The centre of the St. Albert sports scene while growing up as a rising hockey star was Akinsdale Arena and Sunday’s ceremony honouring its new namesake will bring Iginla full circle to where it all started.
“It’s very, very special. It’s something that was unexpected. It’s a very, very nice surprise. I have a lot of great wonderful memories in St. Albert, but also at Akinsdale. It was my favourite rink growing up in,” Iginla told the Gazette in a phone interview on Thursday.
“It’s a little bit humbling. You don’t expect to have an arena named after you,” said St. Albert’s revered native son. “I wonder what they will call it as a nickname. Maybe the Igloo or something like that.
“But it’s really, really cool.”
The 30-minute on-ice ceremony starts at 1 p.m. and following a media scrum is the autograph session with the guest of honour outside his rink.

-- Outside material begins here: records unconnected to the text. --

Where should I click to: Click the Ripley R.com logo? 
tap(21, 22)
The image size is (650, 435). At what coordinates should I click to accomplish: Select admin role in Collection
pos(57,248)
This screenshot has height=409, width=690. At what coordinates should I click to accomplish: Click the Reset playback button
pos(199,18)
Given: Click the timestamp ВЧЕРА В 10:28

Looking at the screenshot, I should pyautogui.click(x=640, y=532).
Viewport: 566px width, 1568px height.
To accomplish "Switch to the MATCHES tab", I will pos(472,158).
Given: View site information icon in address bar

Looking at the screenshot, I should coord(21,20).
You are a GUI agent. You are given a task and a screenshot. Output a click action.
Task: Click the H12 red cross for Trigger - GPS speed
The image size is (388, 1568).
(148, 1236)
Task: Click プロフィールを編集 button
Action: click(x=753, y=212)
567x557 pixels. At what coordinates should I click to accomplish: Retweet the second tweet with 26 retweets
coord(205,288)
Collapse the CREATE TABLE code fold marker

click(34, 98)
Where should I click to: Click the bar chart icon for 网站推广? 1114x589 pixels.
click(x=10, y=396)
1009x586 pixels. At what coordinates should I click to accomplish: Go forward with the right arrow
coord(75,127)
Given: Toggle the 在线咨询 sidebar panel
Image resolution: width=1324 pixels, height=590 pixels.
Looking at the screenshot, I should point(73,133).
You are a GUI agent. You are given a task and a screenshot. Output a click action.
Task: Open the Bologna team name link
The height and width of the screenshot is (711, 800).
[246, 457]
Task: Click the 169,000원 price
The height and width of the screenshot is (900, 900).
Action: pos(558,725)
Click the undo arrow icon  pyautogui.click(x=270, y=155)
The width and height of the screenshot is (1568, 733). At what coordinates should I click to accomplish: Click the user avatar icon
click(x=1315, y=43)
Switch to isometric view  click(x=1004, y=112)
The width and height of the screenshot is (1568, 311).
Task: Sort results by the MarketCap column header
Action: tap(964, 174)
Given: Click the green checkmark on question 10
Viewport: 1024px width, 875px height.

The event includes a free barbecue and public skate, plus a street hockey game, from 1:30 to 3 p.m.
Iginla will be joined by his family – wife Kara, his junior high sweetheart from Lorne Akins, son's Tij and Joe, and daughter Jade – as friends and fans gather en masse to salute the two-time Olympic gold medallist and future Hockey Hall of Famer.
“I don’t really know what to expect, but it’s definitely always good to see familiar faces,” said Iginla, who gets excited about “bumping into people from hockey, baseball or school” on visits back to the city where he learned to skate, shoot and score like a pro during those early years at Akinsdale Arena.
“We only played in the Perron Arena for a short time because it got torn down pretty early, it was the Ducky Dome, and Akinsdale was the gem from atom on where everyone wanted to be when they did the ice times. It had a nice atmosphere,” Iginla said.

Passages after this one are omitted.